Madrid has the lowest casino taxes in Spain at 22%-45% of profits; other regions tax up to 60%. The reduction will take effect when and if EuroVegas opens for business.

The development plans for twelve resorts, nine theaters, six casinos, three golf courses, and a sports stadium together with extensive conference facilities. Adelson claims the project will create over a quarter of a million jobs.

Spanish online players should not see this as opening the doors to reductions in the online gaming taxes. Gonzalez’ concession to Adelson is a direct result of the desperation to secure the billions of dollars of investment, future tax revenues, and jobs in a region with over 25% unemployment and huge regional government debts.

Precedents for establishing separate legal and tax treatment of massive investment projects go back to the Seville Expo in 1992. Gonzalez justified treating the EuroVegas project in the same way: “EuroVegas is not a hotel … it is a comprehensive project and we need a comprehensive framework to deal with a development of this type.”

The move has caused concern in the other 16 autonomous regions because the Madrid casinos will have a substantial price advantage. There is a concern that the other regions will effectively be subsidising Madrid’s revenues as both gamblers and taxes shift to the capital.

There is still a huge amount of public opposition to the project, which is also seeking special deals to get around restrictive Spanish labor laws and to lift the ban on smoking in public places.

National and Regional Spanish governments have shown themselves perfectly capable of standing up to massive anti-austerity protests in the current debt crisis. The political will is there to brush off these objections.
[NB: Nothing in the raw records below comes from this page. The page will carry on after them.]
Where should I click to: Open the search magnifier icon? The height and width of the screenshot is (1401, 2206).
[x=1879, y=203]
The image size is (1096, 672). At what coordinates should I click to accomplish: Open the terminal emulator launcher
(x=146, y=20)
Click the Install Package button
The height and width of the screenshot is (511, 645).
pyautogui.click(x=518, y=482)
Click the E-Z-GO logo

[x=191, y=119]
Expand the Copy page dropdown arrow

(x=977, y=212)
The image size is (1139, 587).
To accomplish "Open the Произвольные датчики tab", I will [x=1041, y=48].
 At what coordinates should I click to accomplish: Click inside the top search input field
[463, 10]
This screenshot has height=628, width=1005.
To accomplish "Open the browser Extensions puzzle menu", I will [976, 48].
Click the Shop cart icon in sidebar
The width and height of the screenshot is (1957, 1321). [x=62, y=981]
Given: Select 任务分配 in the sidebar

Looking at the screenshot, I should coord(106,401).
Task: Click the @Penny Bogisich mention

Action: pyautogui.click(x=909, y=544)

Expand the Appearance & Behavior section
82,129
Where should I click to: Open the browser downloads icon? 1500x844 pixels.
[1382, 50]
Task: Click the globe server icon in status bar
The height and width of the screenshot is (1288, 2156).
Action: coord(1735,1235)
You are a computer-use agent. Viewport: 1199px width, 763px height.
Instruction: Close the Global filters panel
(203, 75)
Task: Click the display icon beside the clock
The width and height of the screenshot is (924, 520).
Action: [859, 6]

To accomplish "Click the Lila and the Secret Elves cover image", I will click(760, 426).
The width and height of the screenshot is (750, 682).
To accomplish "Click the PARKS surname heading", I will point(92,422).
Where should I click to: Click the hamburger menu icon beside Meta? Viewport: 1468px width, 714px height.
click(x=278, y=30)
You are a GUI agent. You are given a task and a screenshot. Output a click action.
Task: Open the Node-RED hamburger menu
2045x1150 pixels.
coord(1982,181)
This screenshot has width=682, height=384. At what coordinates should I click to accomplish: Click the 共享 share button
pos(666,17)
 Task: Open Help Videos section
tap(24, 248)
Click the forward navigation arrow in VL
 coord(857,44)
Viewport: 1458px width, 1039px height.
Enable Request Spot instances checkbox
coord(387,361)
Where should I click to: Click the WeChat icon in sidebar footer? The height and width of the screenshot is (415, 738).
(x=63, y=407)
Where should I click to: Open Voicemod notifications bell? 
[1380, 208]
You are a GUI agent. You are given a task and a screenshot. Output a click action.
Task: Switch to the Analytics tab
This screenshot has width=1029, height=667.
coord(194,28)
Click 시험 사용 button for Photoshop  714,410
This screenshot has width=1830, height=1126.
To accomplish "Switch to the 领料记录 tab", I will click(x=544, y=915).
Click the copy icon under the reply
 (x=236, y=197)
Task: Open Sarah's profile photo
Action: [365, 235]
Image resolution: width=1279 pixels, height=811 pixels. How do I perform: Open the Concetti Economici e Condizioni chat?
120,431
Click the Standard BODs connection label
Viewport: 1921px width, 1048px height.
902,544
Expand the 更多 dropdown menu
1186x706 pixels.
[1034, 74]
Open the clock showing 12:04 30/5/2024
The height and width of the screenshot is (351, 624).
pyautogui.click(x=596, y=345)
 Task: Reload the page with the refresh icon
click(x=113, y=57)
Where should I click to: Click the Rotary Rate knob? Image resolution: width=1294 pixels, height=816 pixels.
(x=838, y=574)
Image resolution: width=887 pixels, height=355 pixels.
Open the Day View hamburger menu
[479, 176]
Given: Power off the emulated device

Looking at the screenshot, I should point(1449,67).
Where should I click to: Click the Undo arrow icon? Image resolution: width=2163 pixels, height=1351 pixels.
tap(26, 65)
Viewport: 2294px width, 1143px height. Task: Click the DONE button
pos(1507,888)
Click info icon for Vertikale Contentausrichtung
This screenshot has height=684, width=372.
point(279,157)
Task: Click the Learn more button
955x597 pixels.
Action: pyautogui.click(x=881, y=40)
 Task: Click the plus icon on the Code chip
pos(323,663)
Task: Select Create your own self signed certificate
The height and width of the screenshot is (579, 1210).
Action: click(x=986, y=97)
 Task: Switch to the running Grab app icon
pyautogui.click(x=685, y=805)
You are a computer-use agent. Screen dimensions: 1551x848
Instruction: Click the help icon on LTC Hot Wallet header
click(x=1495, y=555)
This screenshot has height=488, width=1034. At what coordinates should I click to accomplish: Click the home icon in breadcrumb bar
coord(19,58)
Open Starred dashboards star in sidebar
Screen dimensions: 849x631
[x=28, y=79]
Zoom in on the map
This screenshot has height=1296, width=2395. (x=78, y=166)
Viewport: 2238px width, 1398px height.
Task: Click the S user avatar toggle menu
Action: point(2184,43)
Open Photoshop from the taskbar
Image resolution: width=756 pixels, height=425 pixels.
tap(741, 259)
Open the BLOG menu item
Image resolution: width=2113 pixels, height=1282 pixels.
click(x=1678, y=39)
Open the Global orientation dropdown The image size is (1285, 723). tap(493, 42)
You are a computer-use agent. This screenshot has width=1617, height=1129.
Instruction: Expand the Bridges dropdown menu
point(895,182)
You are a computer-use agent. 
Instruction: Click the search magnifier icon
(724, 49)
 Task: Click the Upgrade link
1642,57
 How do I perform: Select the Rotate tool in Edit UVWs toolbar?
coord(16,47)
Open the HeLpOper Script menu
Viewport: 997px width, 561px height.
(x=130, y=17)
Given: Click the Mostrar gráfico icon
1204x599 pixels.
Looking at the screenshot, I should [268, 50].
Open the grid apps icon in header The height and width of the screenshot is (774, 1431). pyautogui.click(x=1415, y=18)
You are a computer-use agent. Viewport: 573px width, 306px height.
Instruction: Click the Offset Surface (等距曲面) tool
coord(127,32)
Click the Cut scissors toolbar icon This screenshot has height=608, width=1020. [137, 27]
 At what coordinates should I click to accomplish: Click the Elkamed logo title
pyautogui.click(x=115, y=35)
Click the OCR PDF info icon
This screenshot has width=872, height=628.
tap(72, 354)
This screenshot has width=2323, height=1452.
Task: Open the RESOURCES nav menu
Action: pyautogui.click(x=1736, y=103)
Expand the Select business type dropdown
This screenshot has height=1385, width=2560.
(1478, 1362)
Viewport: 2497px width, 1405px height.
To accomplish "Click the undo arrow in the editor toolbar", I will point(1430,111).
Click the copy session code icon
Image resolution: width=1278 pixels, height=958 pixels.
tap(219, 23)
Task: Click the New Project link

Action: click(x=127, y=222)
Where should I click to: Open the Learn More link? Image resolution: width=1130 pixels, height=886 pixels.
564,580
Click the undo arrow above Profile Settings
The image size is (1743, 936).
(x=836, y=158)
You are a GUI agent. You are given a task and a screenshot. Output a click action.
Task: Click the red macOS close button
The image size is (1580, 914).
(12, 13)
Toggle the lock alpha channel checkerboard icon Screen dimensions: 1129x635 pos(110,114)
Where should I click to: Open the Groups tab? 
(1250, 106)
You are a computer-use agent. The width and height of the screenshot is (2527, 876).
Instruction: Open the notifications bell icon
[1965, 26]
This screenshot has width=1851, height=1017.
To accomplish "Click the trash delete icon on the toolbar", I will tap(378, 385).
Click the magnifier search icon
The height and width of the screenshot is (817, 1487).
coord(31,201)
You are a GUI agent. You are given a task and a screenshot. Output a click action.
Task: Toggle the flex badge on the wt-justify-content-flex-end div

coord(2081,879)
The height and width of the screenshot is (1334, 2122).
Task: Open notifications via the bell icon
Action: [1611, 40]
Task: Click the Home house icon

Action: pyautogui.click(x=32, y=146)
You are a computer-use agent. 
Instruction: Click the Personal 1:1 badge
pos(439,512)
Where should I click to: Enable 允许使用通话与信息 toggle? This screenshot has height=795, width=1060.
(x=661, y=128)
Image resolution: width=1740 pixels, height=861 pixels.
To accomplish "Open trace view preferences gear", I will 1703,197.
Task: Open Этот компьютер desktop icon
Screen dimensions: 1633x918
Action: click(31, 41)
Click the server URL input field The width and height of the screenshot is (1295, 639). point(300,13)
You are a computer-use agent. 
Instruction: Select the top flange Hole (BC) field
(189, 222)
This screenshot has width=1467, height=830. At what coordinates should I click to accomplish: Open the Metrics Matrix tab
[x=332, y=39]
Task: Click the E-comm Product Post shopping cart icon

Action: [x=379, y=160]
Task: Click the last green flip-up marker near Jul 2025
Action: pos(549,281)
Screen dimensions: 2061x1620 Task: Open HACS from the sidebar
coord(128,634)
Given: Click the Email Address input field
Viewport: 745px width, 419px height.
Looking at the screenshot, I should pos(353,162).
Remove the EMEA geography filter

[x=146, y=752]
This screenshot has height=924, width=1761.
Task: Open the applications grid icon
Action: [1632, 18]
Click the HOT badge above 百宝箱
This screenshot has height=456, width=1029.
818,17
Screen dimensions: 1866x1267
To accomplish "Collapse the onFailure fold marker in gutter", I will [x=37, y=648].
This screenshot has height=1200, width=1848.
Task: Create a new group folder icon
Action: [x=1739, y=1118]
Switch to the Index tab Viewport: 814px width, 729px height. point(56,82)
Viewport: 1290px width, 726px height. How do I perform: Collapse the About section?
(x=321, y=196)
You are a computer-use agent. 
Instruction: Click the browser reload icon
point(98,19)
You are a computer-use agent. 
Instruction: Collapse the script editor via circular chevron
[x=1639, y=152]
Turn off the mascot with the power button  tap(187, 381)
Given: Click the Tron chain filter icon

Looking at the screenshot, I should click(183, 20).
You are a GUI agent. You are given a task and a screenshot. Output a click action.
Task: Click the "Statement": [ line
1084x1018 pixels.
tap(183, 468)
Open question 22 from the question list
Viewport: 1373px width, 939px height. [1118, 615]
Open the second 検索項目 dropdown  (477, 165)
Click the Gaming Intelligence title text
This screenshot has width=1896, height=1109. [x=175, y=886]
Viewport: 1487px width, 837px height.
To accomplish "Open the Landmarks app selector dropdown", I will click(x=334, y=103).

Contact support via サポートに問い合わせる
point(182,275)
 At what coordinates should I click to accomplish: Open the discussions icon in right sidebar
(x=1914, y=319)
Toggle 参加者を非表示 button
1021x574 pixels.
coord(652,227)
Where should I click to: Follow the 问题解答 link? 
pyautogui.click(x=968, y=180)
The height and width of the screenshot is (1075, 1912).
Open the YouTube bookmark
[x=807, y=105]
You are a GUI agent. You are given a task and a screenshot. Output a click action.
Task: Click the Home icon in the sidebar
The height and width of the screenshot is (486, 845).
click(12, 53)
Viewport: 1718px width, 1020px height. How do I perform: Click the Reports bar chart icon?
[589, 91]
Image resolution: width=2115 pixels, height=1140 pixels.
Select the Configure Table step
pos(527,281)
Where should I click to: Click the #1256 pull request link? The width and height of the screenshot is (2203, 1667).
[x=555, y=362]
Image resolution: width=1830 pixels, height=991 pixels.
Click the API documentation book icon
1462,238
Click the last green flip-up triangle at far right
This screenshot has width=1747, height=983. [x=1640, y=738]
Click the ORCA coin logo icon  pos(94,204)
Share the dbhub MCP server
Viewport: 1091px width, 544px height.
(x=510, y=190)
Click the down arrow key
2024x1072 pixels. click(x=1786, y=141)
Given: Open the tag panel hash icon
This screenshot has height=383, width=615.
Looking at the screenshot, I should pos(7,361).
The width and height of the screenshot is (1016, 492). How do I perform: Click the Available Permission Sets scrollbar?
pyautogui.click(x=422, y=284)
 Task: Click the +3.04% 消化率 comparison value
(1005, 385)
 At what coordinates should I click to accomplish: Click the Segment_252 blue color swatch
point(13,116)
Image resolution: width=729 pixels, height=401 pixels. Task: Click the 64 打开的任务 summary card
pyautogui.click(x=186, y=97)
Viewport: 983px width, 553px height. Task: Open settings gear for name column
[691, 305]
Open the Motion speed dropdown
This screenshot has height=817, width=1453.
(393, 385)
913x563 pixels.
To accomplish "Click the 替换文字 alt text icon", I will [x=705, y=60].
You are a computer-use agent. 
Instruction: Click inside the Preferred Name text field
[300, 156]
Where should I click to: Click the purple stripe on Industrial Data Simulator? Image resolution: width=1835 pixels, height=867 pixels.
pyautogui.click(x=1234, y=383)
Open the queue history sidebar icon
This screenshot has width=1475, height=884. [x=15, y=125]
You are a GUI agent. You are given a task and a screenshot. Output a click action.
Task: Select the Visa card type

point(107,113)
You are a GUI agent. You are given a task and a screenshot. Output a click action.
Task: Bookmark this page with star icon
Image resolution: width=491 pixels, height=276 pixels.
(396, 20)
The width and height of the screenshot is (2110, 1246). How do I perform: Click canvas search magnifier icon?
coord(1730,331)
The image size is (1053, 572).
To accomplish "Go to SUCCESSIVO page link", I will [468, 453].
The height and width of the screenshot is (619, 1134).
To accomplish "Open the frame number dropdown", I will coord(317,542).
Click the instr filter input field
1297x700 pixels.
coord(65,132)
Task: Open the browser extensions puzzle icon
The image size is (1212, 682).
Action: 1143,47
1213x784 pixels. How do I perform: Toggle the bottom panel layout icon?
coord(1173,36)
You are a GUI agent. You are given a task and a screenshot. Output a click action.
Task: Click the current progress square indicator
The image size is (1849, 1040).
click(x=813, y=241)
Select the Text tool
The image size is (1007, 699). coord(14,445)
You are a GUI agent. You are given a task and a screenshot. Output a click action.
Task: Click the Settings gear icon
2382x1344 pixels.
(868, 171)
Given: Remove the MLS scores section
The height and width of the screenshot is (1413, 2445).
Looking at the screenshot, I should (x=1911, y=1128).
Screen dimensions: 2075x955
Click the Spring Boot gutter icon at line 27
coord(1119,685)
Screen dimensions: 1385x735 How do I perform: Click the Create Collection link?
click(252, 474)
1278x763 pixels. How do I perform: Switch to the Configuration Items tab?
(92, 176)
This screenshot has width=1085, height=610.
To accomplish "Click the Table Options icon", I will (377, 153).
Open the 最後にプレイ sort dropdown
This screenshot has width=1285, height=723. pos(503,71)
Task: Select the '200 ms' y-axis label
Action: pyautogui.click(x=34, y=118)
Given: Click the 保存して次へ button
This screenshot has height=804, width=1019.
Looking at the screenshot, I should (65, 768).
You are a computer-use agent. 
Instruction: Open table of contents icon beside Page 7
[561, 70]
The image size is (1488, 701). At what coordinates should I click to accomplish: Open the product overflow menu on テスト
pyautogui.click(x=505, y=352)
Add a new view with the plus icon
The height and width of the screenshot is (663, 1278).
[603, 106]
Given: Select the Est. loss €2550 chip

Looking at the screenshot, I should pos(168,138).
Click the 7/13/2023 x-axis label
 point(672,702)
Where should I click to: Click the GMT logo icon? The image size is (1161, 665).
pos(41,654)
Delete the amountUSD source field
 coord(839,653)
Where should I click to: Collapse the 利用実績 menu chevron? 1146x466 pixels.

The smoking issue is likely to prove a thornier topic to solve.

Following the smoking ban introduced in 2011, casino revenues fell by between 15% and 18% according to the Spanish Casino Association. In seeking to attract gamblers from the EU and surrounding countries, a relaxation of the smoking ban is seen as essential. In this region: “Gamblers are smokers,” as one analyst put it.

Taxes in Las Vegas are between 6% and 8%, so Adelson will accept that 10% is commercially viable. Ignacio Gonzalez has made an important first step but he admits himself that the smoking issue is not within his competence but depends on the support of the Ministry of Health.

Work is due to start in early 2013 but the fantasy of EuroVegas remains insubstantial until the central government makes the additional concessions demanded by the billionaire investor.